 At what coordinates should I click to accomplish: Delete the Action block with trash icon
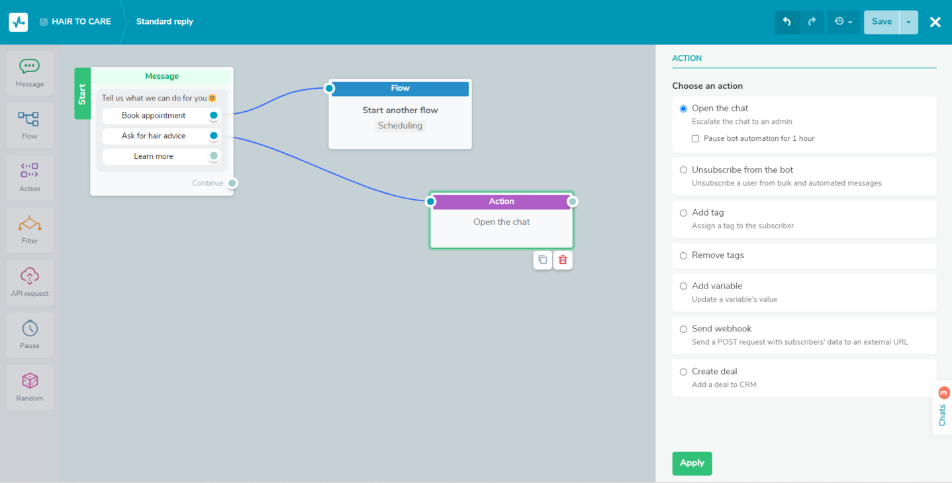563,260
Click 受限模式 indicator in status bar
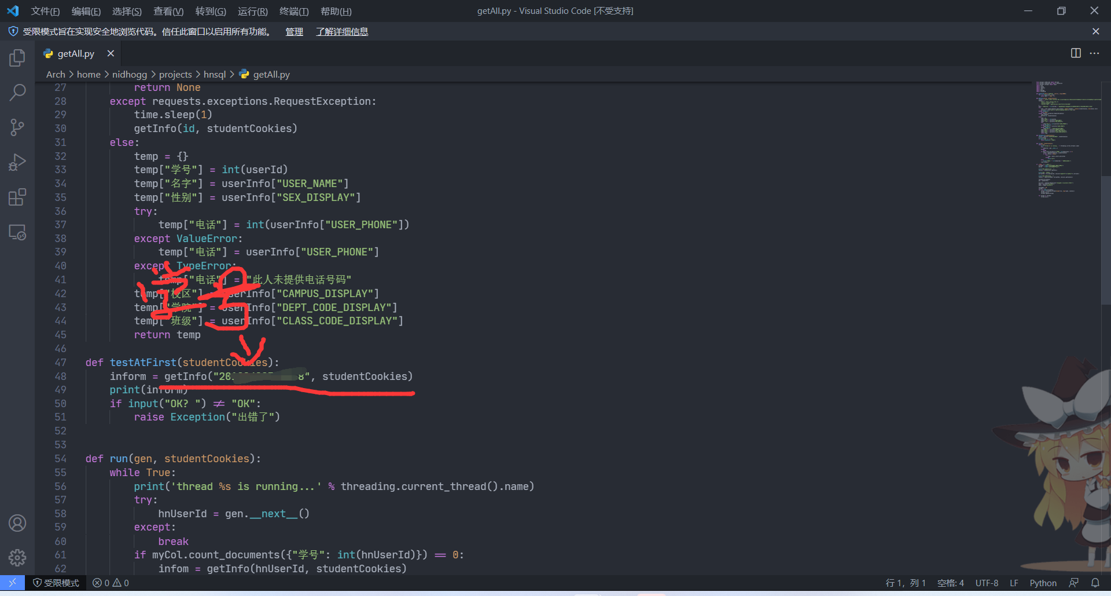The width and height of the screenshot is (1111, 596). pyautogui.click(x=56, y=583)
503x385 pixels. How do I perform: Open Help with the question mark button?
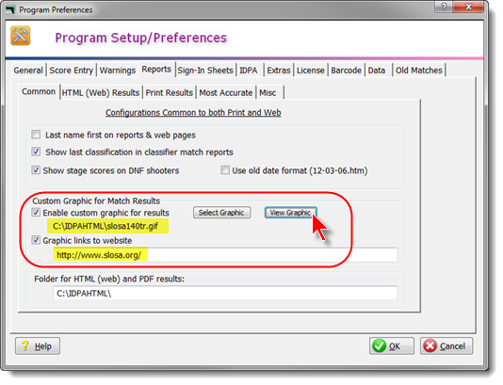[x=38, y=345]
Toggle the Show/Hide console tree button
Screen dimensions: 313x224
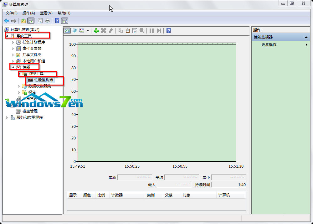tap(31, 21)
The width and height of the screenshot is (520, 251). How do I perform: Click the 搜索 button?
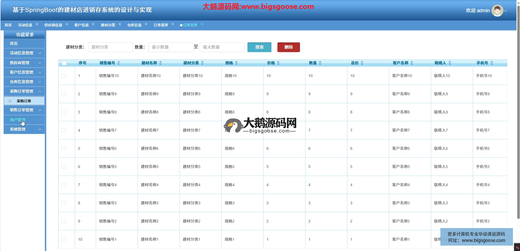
■ ■ ■
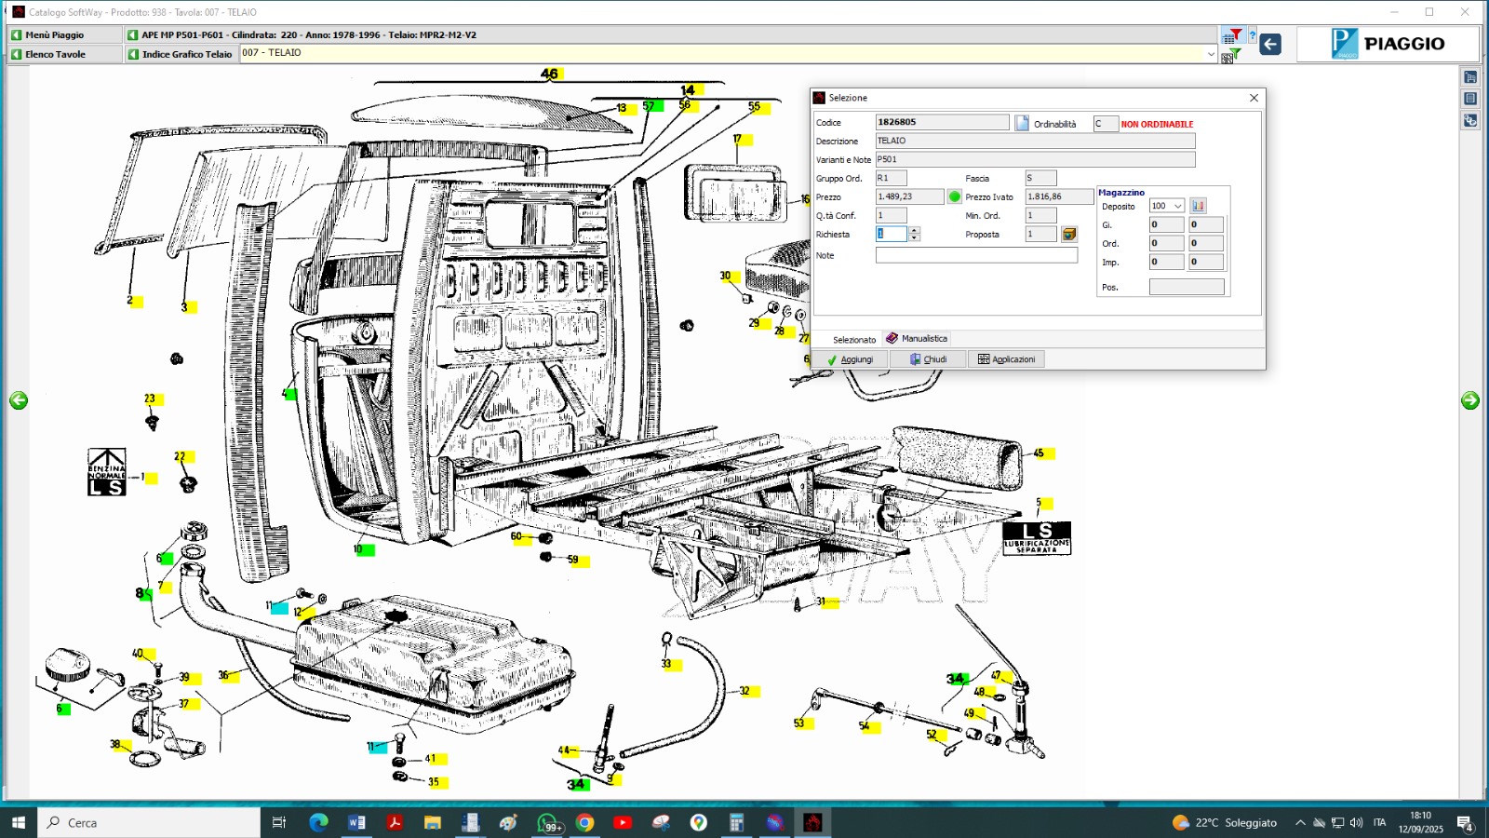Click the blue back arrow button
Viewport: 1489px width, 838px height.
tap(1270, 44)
■ ■ ■
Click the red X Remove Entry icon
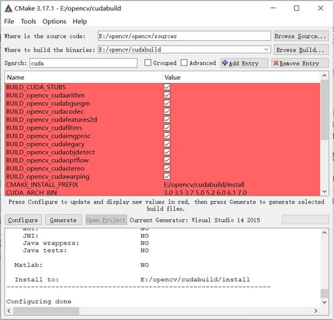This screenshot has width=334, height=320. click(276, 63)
■ ■ ■
Work to complete: Lay out the entries as a JSON list of strings, one per line, starting at the line that has "At what coordinates" and stopping after the line that has "The width and height of the screenshot is (520, 251).". Skip blank lines and leave the pictures out.

Solution for this problem:
[
  " At what coordinates should I click to accomplish: Delete the Action block with trash icon",
  "563,260",
  "Click 受限模式 indicator in status bar",
  "The width and height of the screenshot is (1111, 596). pyautogui.click(x=56, y=583)",
  "503x385 pixels. How do I perform: Open Help with the question mark button?",
  "[x=38, y=345]",
  "Toggle the Show/Hide console tree button",
  "Screen dimensions: 313x224",
  "tap(31, 21)",
  "The width and height of the screenshot is (520, 251). How do I perform: Click the 搜索 button?"
]